Notice that $\pi_r(M)$ can be written as $\pi_r(M) = R_{\pi}M$ for some permutation matrix $R_{\pi}$. A permutation matrix is a square binary matrix that has exactly one entry of 1 in each row and each column with all other entries 0

$$
\begin{align*}
\text{Attention}(Q,\pi_r(K),\pi_r(V)) & = \text{Attention}(Q,R_{\pi}K,R_{\pi}V),\\
& = \text{softmax}\left(\frac{Q(R_{\pi}K)^T}{\sqrt{d_k}}\right)R_{\pi}V,\\
& = \text{softmax}\left(\frac{QK^TR_{\pi}^{T}}{\sqrt{d_k}}\right)R_{\pi}V,\\
& = \text{softmax}\left(\frac{QK^T}{\sqrt{d_k}}R_{\pi}^{T}\right)R_{\pi}V,\\
& = \text{softmax}\left(\frac{QK^T}{\sqrt{d_k}}\right)R_{\pi}^{T}R_{\pi}V,\\
& = \text{softmax}\left(\frac{QK^T}{\sqrt{d_k}}\right)V,\\
& = \text{Attention}(Q,K,V),
\end{align*}
$$
where in the fifth equality we used that postmultiply by a permutation matrix is a column permutation and softmax is permutation equivariant. Notice that for any permutation $\pi$ we have 
$$
\begin{align*}
\text{softmax}\left(\pi(x)\right)& = \text{softmax}\left(x_{\pi(1)},x_{\pi(2)},\dots,x_{\pi(n)}\right),\\
&=\frac{\left(e^{x_{\pi(1)}},e^{x_{\pi(2)}},\dots,e^{x_{\pi(n)}}\right)}{\sum_{i=1}^n e^{x_{\pi(i)}}},\\
&=\frac{\left(e^{x_{\pi(1)}},e^{x_{\pi(2)}},\dots,e^{x_{\pi(n)}}\right)}{\sum_{i=1}^n e^{x_{i}}},\\
&=\frac{\pi\left(e^{x_{1}},e^{x_{2}},\dots,e^{x_{n}}\right)}{\sum_{i=1}^n e^{x_{i}}},\\
&=\pi\left(\frac{\left(e^{x_{1}},e^{x_{2}},\dots,e^{x_{n}}\right)}{\sum_{i=1}^n e^{x_{i}}}\right),\\
&=\pi\left(\text{softmax}(x)\right),\\
\end{align*}
$$
and $\text{softmax}$ is applied to each row.

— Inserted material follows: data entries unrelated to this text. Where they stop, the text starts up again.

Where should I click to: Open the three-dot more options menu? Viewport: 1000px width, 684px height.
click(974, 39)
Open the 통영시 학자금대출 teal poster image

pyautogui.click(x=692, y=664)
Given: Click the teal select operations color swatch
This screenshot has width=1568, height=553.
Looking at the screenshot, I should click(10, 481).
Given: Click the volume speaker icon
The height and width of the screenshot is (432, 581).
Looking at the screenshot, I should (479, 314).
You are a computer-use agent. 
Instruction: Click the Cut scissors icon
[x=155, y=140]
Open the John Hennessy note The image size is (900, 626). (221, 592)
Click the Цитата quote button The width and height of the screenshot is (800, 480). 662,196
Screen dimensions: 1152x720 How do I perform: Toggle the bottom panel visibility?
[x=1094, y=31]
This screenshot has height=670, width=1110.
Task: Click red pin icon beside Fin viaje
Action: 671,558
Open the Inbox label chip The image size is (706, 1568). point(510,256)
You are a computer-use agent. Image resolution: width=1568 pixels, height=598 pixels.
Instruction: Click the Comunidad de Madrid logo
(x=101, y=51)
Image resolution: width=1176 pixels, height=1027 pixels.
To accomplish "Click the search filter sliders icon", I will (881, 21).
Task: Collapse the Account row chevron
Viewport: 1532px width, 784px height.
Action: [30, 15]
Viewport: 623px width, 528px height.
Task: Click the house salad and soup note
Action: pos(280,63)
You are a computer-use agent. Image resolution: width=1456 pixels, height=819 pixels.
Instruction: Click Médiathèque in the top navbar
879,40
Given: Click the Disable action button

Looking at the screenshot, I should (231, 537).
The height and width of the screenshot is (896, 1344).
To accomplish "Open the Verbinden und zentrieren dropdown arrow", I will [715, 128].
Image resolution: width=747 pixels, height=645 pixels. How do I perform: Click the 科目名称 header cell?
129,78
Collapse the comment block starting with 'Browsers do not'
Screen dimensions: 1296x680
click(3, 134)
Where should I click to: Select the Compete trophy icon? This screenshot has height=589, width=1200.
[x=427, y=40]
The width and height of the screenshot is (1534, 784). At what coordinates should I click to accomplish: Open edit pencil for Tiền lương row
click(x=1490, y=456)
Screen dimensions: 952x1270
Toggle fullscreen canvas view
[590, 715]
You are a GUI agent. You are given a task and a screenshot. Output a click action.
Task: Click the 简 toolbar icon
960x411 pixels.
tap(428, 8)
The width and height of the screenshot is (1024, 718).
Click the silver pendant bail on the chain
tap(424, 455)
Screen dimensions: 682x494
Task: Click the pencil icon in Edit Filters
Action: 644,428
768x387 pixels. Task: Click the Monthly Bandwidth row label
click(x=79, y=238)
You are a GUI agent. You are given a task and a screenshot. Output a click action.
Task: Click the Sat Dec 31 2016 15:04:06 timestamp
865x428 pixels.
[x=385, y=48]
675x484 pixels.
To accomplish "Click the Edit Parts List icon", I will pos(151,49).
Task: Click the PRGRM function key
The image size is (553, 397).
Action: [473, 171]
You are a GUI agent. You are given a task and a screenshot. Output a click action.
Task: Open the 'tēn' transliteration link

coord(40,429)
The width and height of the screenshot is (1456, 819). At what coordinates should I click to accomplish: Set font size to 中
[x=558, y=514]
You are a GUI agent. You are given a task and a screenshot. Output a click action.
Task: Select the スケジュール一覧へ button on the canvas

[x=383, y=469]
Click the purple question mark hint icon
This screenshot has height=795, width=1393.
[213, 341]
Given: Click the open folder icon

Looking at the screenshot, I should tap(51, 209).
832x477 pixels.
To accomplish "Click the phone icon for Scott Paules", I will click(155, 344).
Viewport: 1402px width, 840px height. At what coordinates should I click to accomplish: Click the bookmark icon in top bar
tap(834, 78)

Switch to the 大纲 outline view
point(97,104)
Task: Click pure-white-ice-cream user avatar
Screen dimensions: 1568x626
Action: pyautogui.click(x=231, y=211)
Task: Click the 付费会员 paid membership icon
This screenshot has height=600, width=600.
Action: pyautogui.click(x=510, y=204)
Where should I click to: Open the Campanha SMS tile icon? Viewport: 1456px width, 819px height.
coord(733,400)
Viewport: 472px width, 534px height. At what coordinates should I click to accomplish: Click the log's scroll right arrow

So for $A = [a_1|a_2|\dots|a_n]^T = \frac{QK^T}{\sqrt{d_k}}$, $f=\text{softmax}$, and a column permutation $\pi_c(A) = [\pi(a_1)|\pi(a_2)|\dots|\pi(a_n)]^T = AC_{\pi}$, we have
$$
\begin{align*}
f(AC_{\pi}) & = f([\pi(a_1)|\pi(a_2)|\dots|\pi(a_n)]^T),\\
 & = ([f(\pi(a_1))|f(\pi(a_2))|\dots|f(\pi(a_n))]^T),\\
& = ([\pi(f(a_1))|\pi(f(a_2))|\dots|\pi(f(a_n))]^T),\\
& = \pi_c\left([f(a_1)|f(a_2)|\dots|f(a_n)]^T\right),\\
& = \pi_c\left(f(A)\right),\\
& =f(A)C_{\pi}.
\end{align*}
$$

## Permutation Equivariance of Attention

If $\pi_r$ and $\pi_r$ denote arbitrary permutations over the rows of a matrix, then
$$\text{Attention}(\pi_r(Q),\sigma_r(K),\sigma_r(V))=\pi_r\left(\text{Attention}(Q,K,V)\right). $$

Proof:
Consider  $\pi_r(M) = R_{\pi}M$ for some permutation matrix $R_{\pi}$. From the previous result we have
$$
\begin{align*}
\text{Attention}(\pi_r(Q),\sigma_r(K),\sigma_r(V)) & = \text{Attention}(\pi_r(Q),K,V),\\
&= \text{Attention}(R_{\pi}Q,K,V),\\
& = \text{softmax}\left(\frac{(R_{\pi}Q)K^T}{\sqrt{d_k}}\right)V,\\
& = \text{softmax}\left(R_{\pi}\frac{QK^T}{\sqrt{d_k}}\right)V,\\
& = R_{\pi}\text{softmax}\left(\frac{QK^T}{\sqrt{d_k}}\right)V,\\
& = \pi_r\left(\text{softmax}\left(\frac{QK^T}{\sqrt{d_k}}\right)V\right),\\
& = \pi_r\left(\text{Attention}(Q,K,V) \right),
\end{align*}
$$
where in the fifth equality we have used that the softmax funtion is applied individually for each row.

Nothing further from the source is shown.